There is always an anticipation and excitement in the magic of Christmas. It’s a family holiday and a time when we get to lavish love on the precious people in our lives. Especially during this time of the year, as I’m thinking about the people in my life and the church family I want to celebrate, I struggle looking at my Christmas list and pictures from the year before.
The truth is, I will never understand why people leave a church home and are vocal about the fact that they’re leaving (for reasons not pertaining to any moral failing). I also don’t understand why other members of the church they’ve left are okay with hanging out, talking casually with, or continuing in deep relationship with a person who spurned the people they love. Doesn’t anyone else chafe at unfaithfulness, disloyalty, and dissension anymore??
I’ve heard reasons like: #1 “Oh I had to leave because I disagreed with this or that…” Seriously? Disagreement is life! How shallow are we if we’re willing to walk away from relationships when we don’t see eye-to-eye? Whatever happened to Biblical reconciliation and caring enough to talk with each other and find resolution? If we don’t, are we really the “ministers of reconciliation” that we’re called to be? (2 Cor. 5:11-21) Are we even true followers of Christ if we choose the coward’s way out by “cutting-and-running”?
#2″I felt God leading me elsewhere…” Does God lead people out of an environment where they are loved and growing unless it’s to plant another ministry that’s in unity with their home church and family? I don’t see that anywhere in scripture, do you? And even in the scenario of a “plant,” it’s not leaving, it’s building – everyone agrees and is excited! Each visit is a long-anticipated reunion where we talk about the goodness of God, not an awkward meeting where we don’t discuss church!
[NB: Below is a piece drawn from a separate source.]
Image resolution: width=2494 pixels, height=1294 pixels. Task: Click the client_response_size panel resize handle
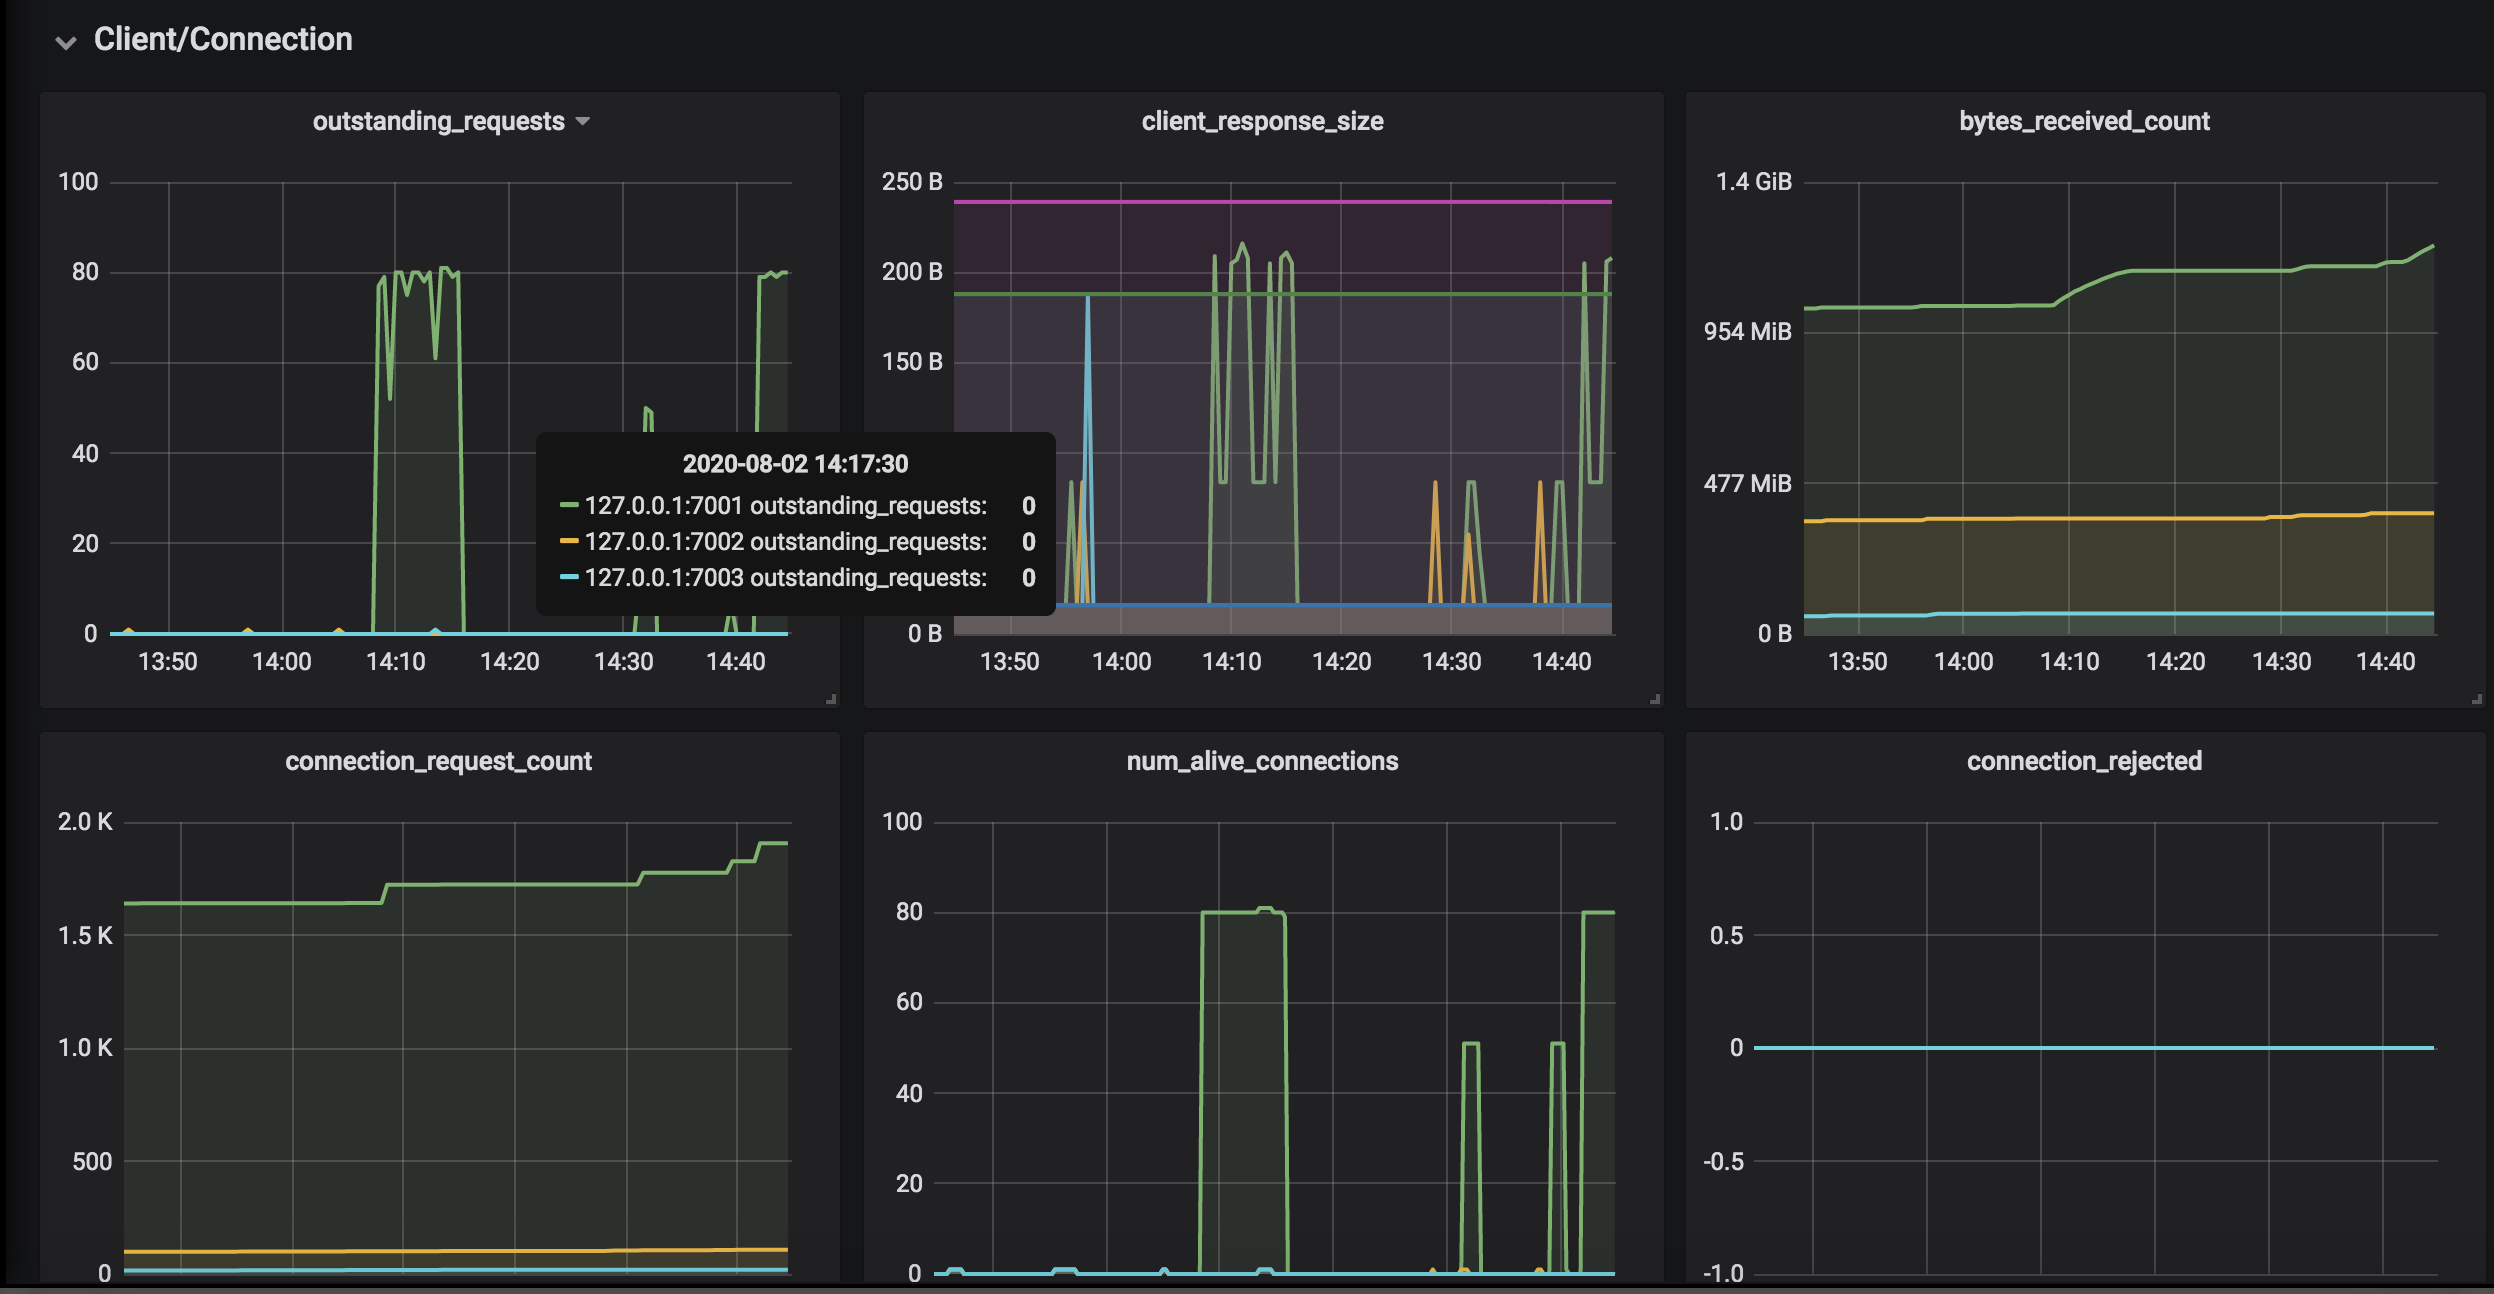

#3 “I can make new friends…” This depends on what you consider a friend. Only a true friend, who knows you well, will tell you what you don’t want to hear because they’re anxious to see you blessed and growing spiritually. If we can’t receive nurturing accountability from people who love us, then we will never have true, lasting friends. In the end, we will be very much alone. Lack of commitment is a systemic failing of our culture and is the antithesis of everything we claim to be if we say we’re a follower of Jesus Christ.
For the rest of us, are we so anxious to be understanding and accommodating of people’s issues that we aren’t willing to love a person into right behavior and unity that will bless them and us with continued growing relationships as a functioning part of the church? If we enable a person’s issues or venting of frustrations instead of encouraging them to make things right, how does this bless them? How can there be deep, loyal relationships, growth, training, and accountability in a family if people just get offended and leave and no one says anything about it?? Whatever happened to doing things by The Book – actually applying scripture to the situation instead of doing what we feel and just bailing or allowing someone to bail without consequences?! (Matthew 18) Where’s the reconciliation and the faithfulness that makes church a family and a home? This is what Christmas is all about to me.
I don’t know what anyone else is praying for this Christmas but I’m praying for my lost church family, those I still love but can’t celebrate with this year. There is still hope in the humility of Jesus’ birth and the salvation of His sacrifice for us, if we’re willing to receive and apply His life to ours. Despite the painful reminders of our humanity during an idealistic season, we celebrate a greater, heavenly reality in a future with Emmanuel, One who will never leave us, this Christmas.